Springsteen's and Landau's next move shows the ambiguity of Goodman's characterization of "smart career moves." The fact is, it's difficult to know what a smart career move will be beforehand.
Springsteen's follow-up to Nebraska, Born in the U.S.A., became a mega-selling monstrosity–something that Goodman bitterly quotes a Columbia executive calling "a great marketing experience"–but it was by no means a sure thing. And while Columbia, of course, did all it could to push the album, there's no reason to believe that Springsteen made the work with anything less than artistically pure motives.
In fact, the Guthrie-style ideology that Landau fed him put Springsteen squarely against the morning-in-America Reagan re-election Zeitgeist. Sure, many listeners–including Reagan's campaign staff–managed to misread the LP's title track, a bitter rant from an ex-vet, as mere patriotic effusion. But there's no way Springsteen, or Columbia, could have known that. In the way the album's opening title track and its conclusion, "My Hometown," cast themselves in opposition to the prevailing political winds, and the way the hit single "I'm on Fire" emulated the stark music of Nebraska, Born in the U.S.A. was in some respects an artistically daring move.
It still made tons of money for Springsteen, and for many charities for poor American workers. Goodman pokes at Springsteen for not putting enough of his money where his mouth is when it comes to charity. He has a point. While I hate to pretend that Springsteen is obligated to share his wealth with thousands of strangers, it does grate to hear someone who is fabulously successful from capitalism excoriate "the system's" flaws, without acknowledging that he has the resources to right–all by himself–the flaws he sees (families without enough money to buy new cars, the jobless) for thousands of people.
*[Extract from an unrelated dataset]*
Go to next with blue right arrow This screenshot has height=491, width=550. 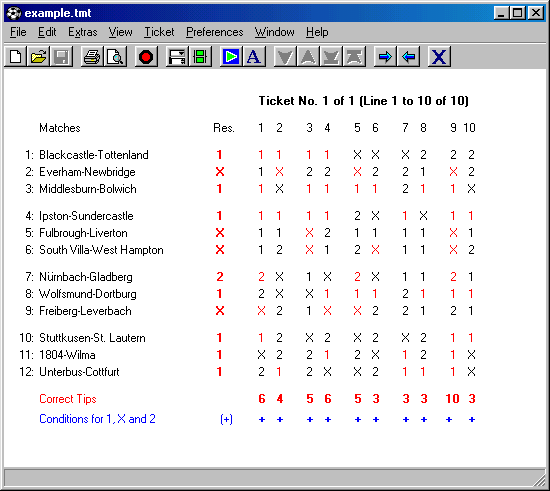385,56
Landau for much of this book is portrayed as an unethical, anti-art, money-grubbing climber. Still, he is the man who imbued Springsteen with the "social conscience" that so many bleeding-heart critics loved about him. The story of Born in the U.S.A. is more complicated, then, than the simple moral about marketing overpowering art that Goodman tries to derive.
Goodman provides a clue to the complicated relation between money and authenticity when he points out that there was an audience in the early '60s Boston folk scene who rejected anything out of New York because they thought it "had some kind of manufactured zeal behind it." An anti-commercial ethos, it seems, can sell. (Goodman tells of a Columbia employee bragging that its corporate money, in record ads, kept the radically anti-capitalist underground press of the late '60s alive.) There are ironies about marketing and commercialism and money that Goodman misses.
Money doesn't just follow grubbing after money. Money follows anything that people want, and people want, or are capable of wanting, that beautiful and mysterious music that Goodman in his youth called a "secret language" as much as cheap garbage. People's desire to pursue that secret language of rock is what built the industry Goodman looks at cross-eyed in this book, and what made American record companies a favorite foreign takeover target in the 1980s. Markets and money make stories that are more complicated than Goodman thinks. Luckily, he is honest enough as a reporter that people looking for those more complicated stories can find them here as well.